Quarta-feira, 13 de abril de 2016 às 12h23


Normalmente, a vida reprodutiva da mulher encerra por volta dos 40 anos, quando ela chega à menopausa. Em vista da vida agitada e moderna que a maioria das mulheres vive, aproveitam para planejar a idade que desejam engravidar e quantos filhos terão. Entretanto, em alguns casos, elas veem seu cronograma modificar radicalmente devido a uma infinidade de questões – e uma delas é a menopausa precoce.

As causas são variadas e é importante saber distingui-las, pois, algumas vezes, é possível reverter o problema. Segundo o dr. Sérgio dos Passos Ramos, membro da Associação de Obstetrícia e Ginecologia do Estado de São Paulo (SOGESP), o tipo irreversível é aquele que resulta na falência ovariana prematura (FOP), a perda definitiva da função gondonal (que produz hormônios) e pode atingir outras regiões, como a tireoide e a hipófise, por exemplo.

 

Foto ilustrativa: Divulgação

Foto ilustrativa: Divulgação

 

“Quando reversível, a menopausa precoce é causada por anemia, distúrbios alimentares (como anorexia e bulimia) ou pelo uso de anabólicos”, explica o médico. Nesses casos, o tratamento é direcionado à sua origem; ou seja, é essencial que a mulher volte a ter uma alimentação normal e saudável e/ou pare de consumir substâncias inapropriadas para o ganho de massa muscular.
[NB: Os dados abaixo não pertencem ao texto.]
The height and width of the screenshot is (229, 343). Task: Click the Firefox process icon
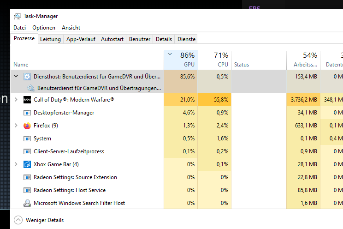point(27,126)
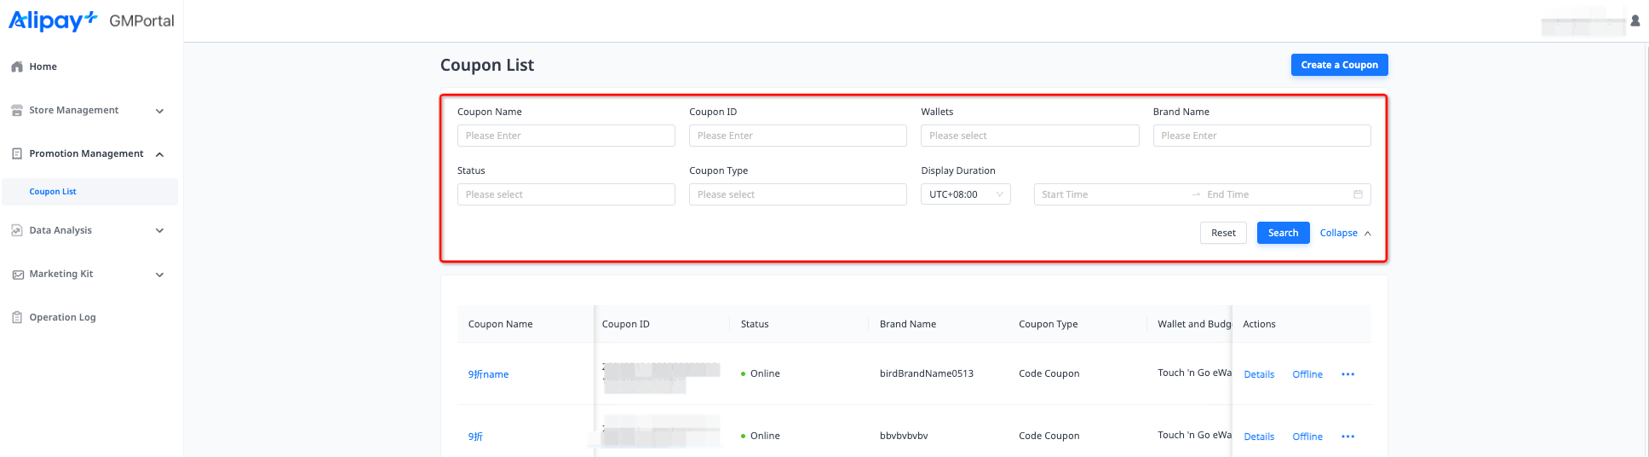Open the UTC+08:00 timezone dropdown
Image resolution: width=1649 pixels, height=457 pixels.
(x=965, y=194)
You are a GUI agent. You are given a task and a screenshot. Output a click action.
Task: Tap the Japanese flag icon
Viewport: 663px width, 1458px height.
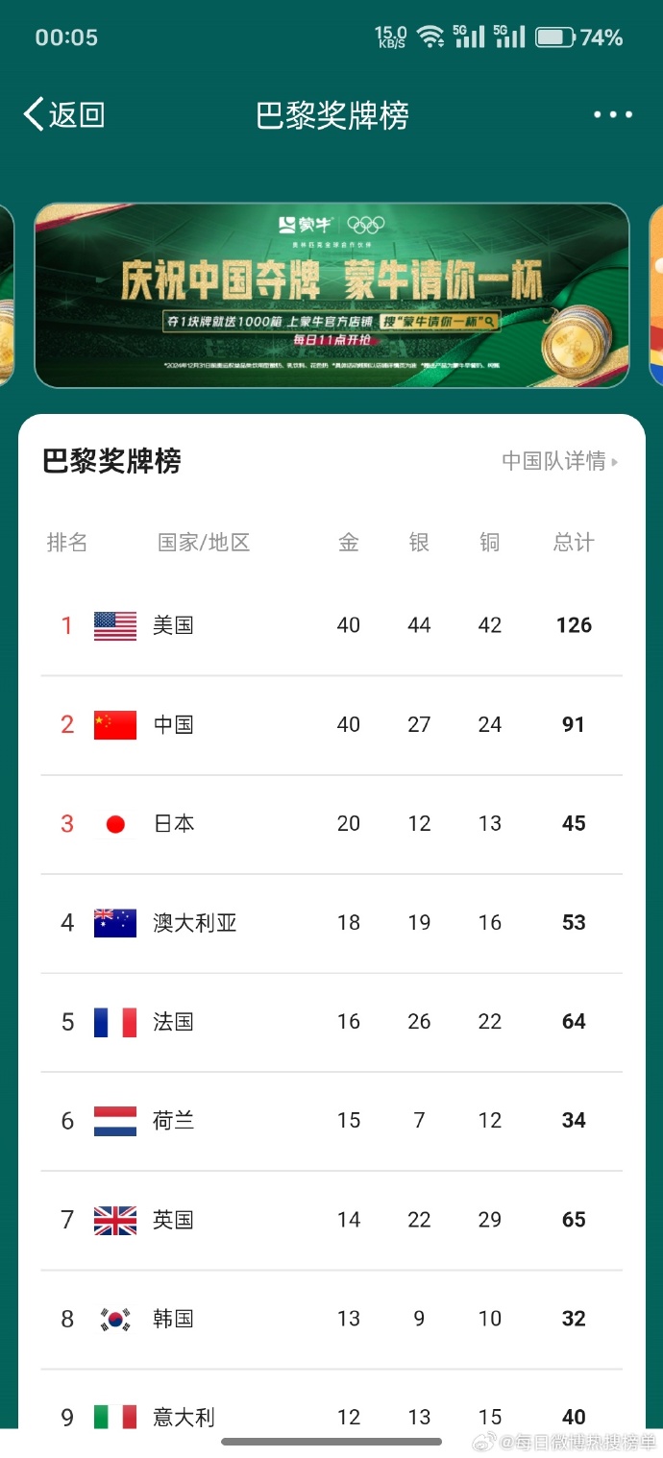[x=113, y=823]
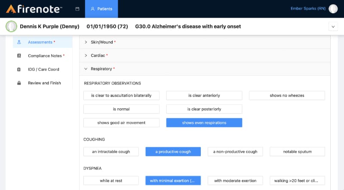The height and width of the screenshot is (190, 344).
Task: Choose "a non-productive cough" button
Action: point(235,151)
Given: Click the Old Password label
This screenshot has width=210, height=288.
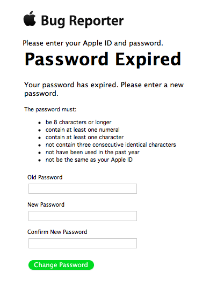Looking at the screenshot, I should 45,177.
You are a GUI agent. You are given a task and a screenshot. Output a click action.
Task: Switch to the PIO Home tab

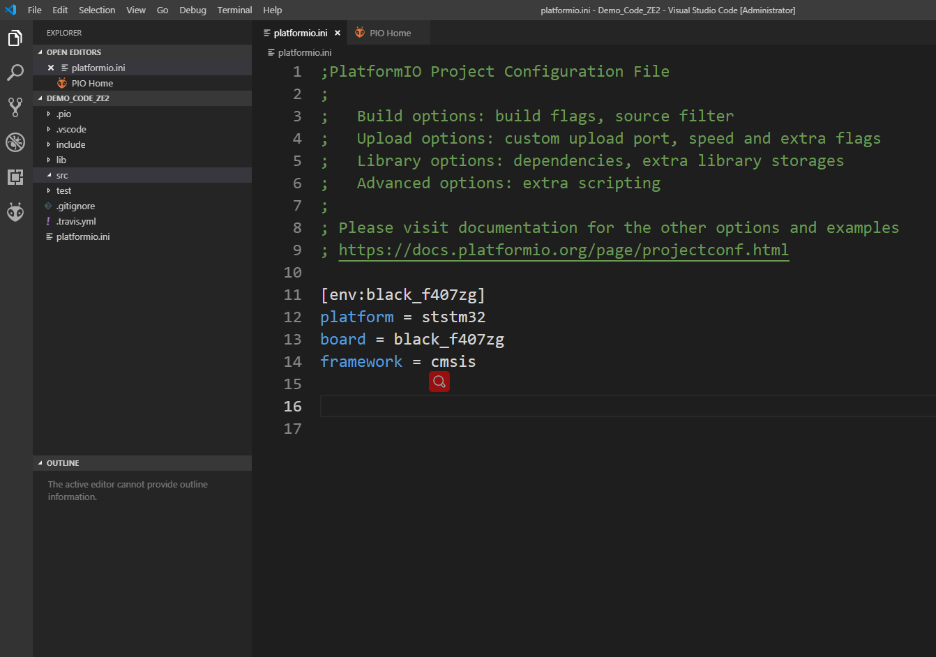pos(389,33)
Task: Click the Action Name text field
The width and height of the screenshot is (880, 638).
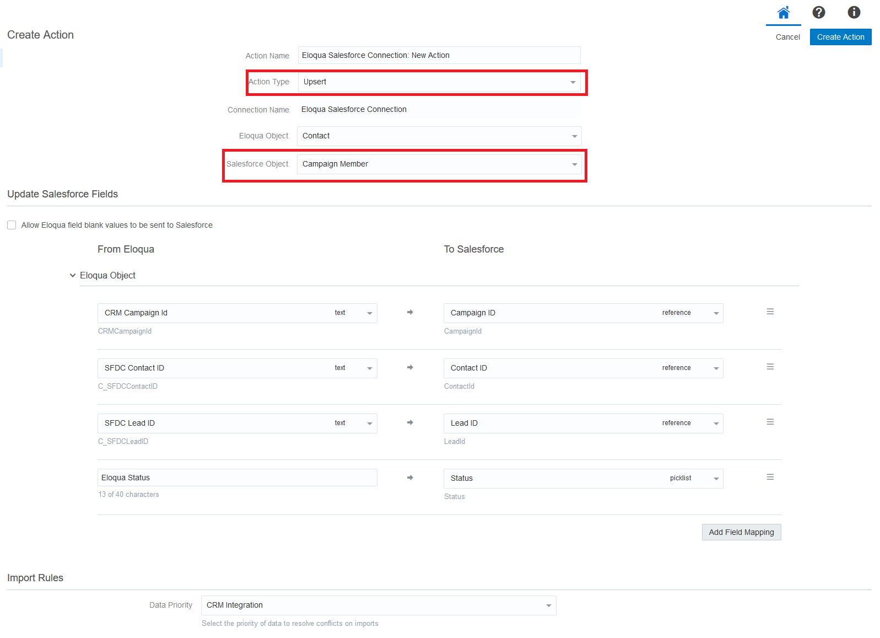Action: click(439, 55)
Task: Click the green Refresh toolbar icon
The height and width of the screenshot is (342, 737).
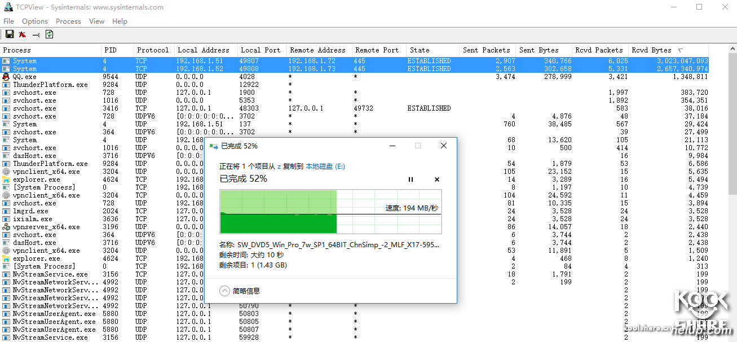Action: [x=50, y=34]
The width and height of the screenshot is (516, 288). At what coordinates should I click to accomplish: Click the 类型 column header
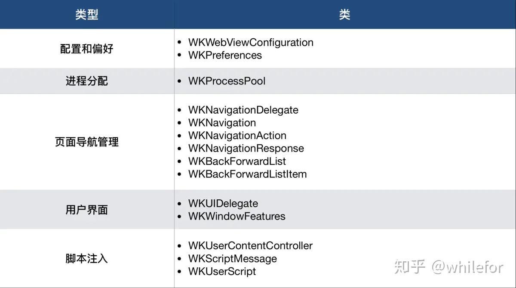[87, 15]
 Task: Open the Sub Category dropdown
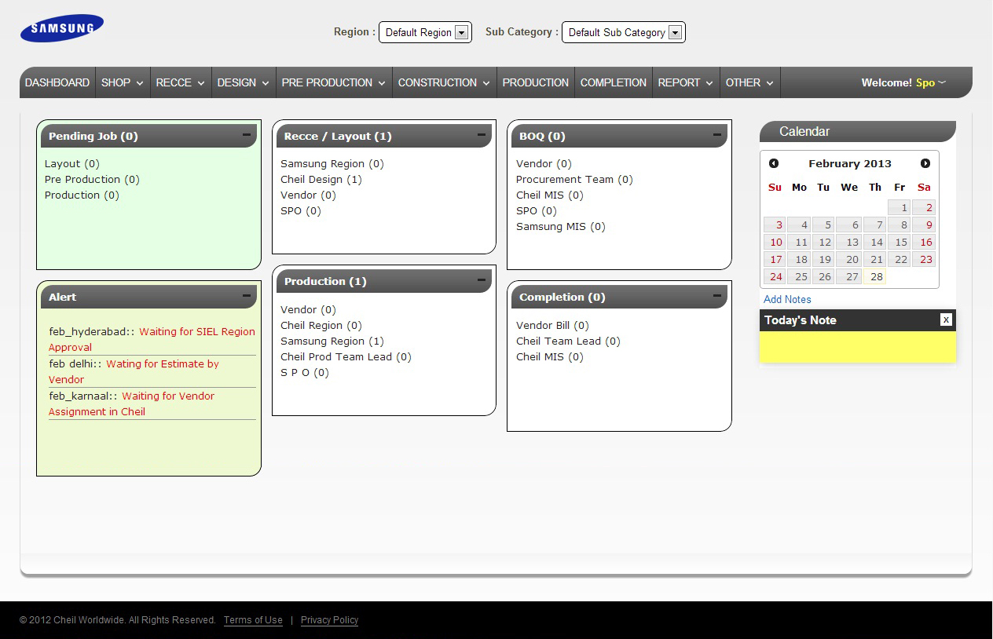click(x=623, y=32)
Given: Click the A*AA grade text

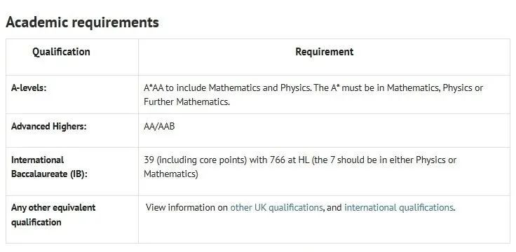Looking at the screenshot, I should (x=154, y=88).
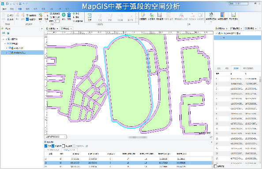
Task: Click the ribbon icon with two green arrows
Action: pyautogui.click(x=152, y=15)
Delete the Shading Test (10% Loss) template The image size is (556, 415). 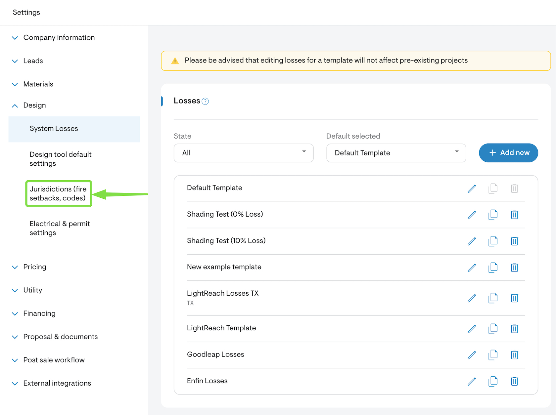coord(514,241)
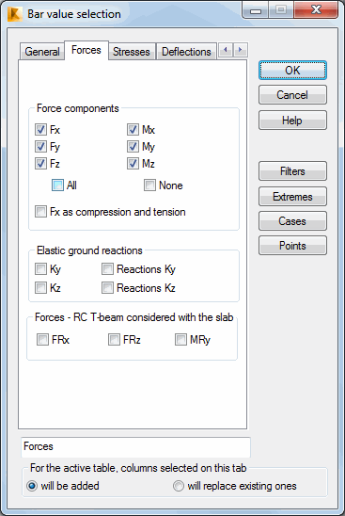
Task: Tick the MRy checkbox
Action: coord(180,339)
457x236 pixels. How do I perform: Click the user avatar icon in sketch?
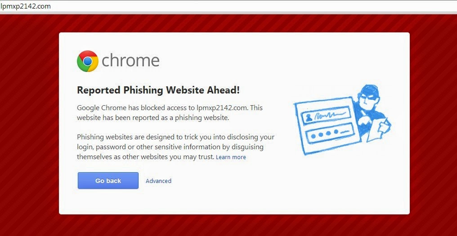[x=309, y=117]
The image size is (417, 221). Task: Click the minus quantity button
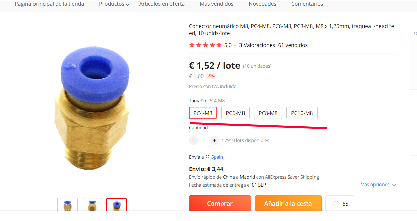193,140
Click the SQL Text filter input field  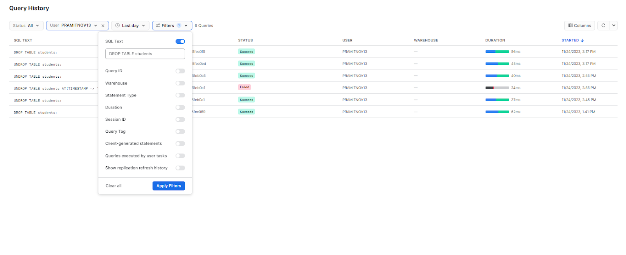click(145, 54)
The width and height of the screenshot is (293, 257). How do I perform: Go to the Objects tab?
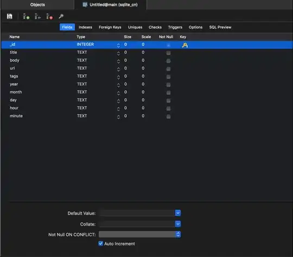click(37, 5)

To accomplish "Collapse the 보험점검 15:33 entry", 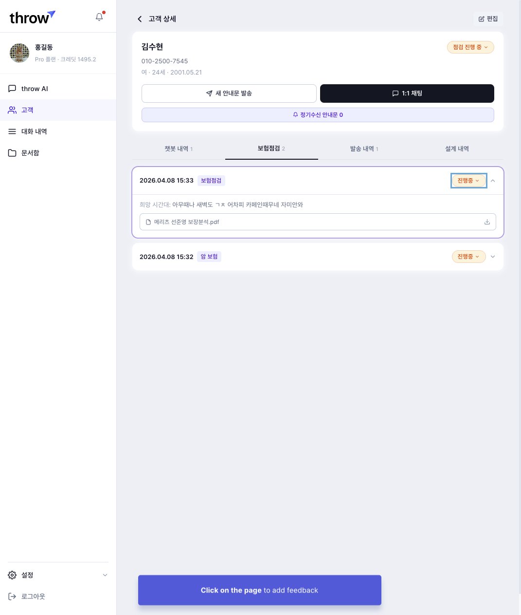I will pos(493,181).
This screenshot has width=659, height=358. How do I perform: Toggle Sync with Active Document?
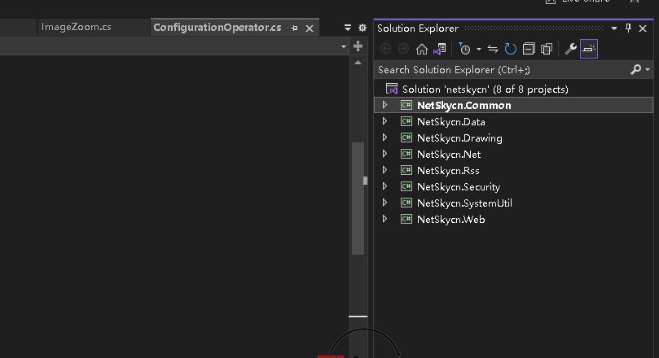tap(493, 49)
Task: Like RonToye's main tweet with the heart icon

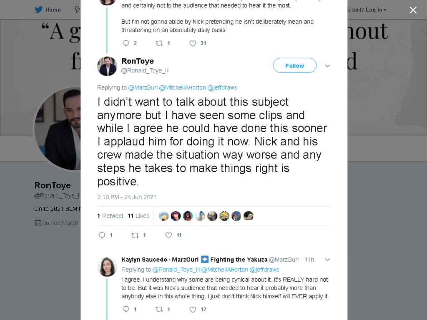Action: pos(168,235)
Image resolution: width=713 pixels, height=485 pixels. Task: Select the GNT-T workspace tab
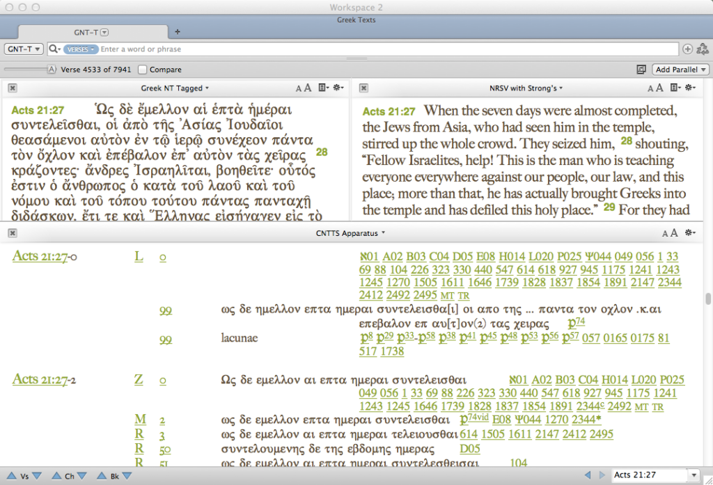click(85, 32)
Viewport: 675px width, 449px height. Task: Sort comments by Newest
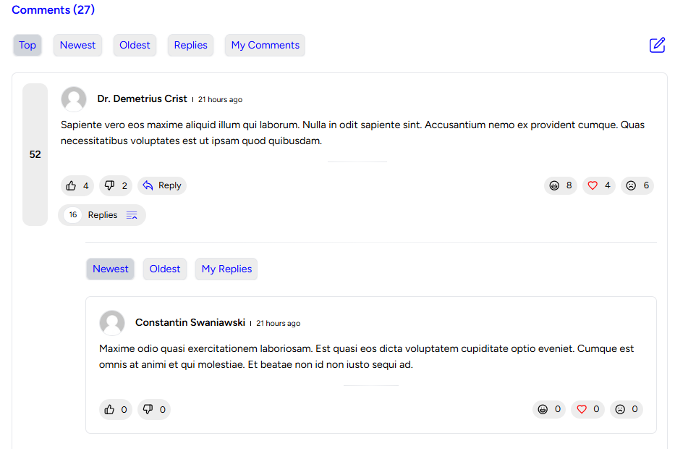(77, 45)
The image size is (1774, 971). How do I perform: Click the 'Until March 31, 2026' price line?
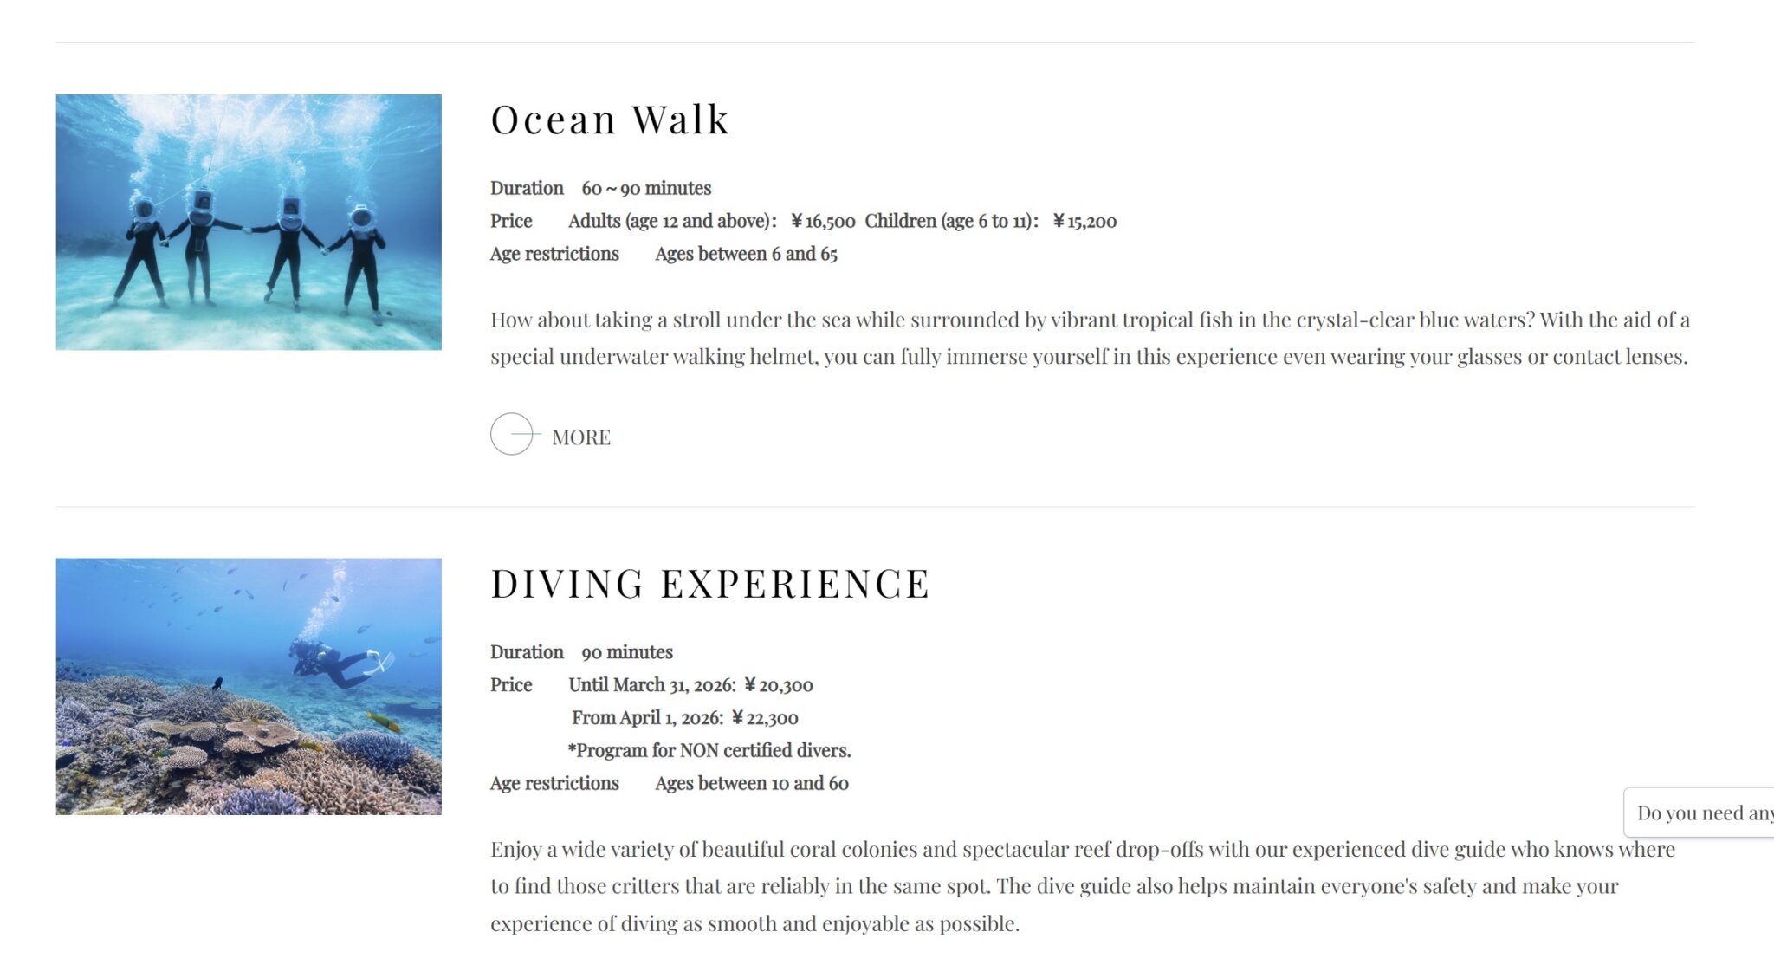point(690,684)
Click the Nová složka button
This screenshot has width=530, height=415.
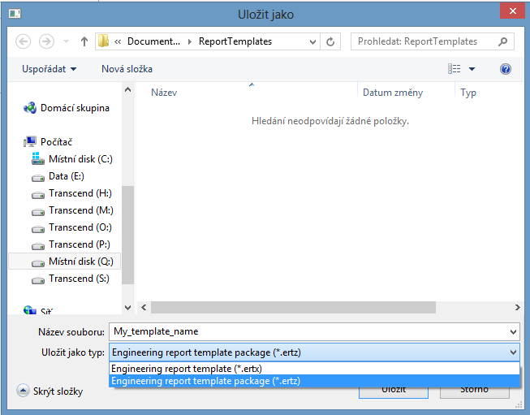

Dr. Sérgio comenta que a privação precoce de hormônios femininos resulta em diversos problemas para a saúde da mulher. “Isso acarreta em vários danos, como a osteoporose precoce e problemas relacionados ao colágeno, além de ter uma repercussão negativa sobre a vida sexual. Ou seja, ela sofrerá de um envelhecimento acentuado e acelerado”.

O tratamento vai depender das causas e dos sintomas. No caso da falência ovariana, é necessário se basear nas manifestações que a mulher apresenta, repondo os hormônios que ela deixou de produzir. Nos casos de FOP, é importante lembrar que a reposição não fará com que os óvulos voltem a funcionar.

Por fim, o especialista ressalta a importância de visitas regulares ao ginecologista. “A porta de entrada da mulher no sistema de saúde é por meio da consulta ao ginecologista, com o qual ela deve conversar não apenas sobre questões relacionadas ao sistema genital e sexualidade, mas também sobre tudo o que diz respeito à saúde. O profissional da ginecologia tem a capacidade de realizar o diagnóstico desses problemas e encaminhá-la para outros especialistas”, finaliza.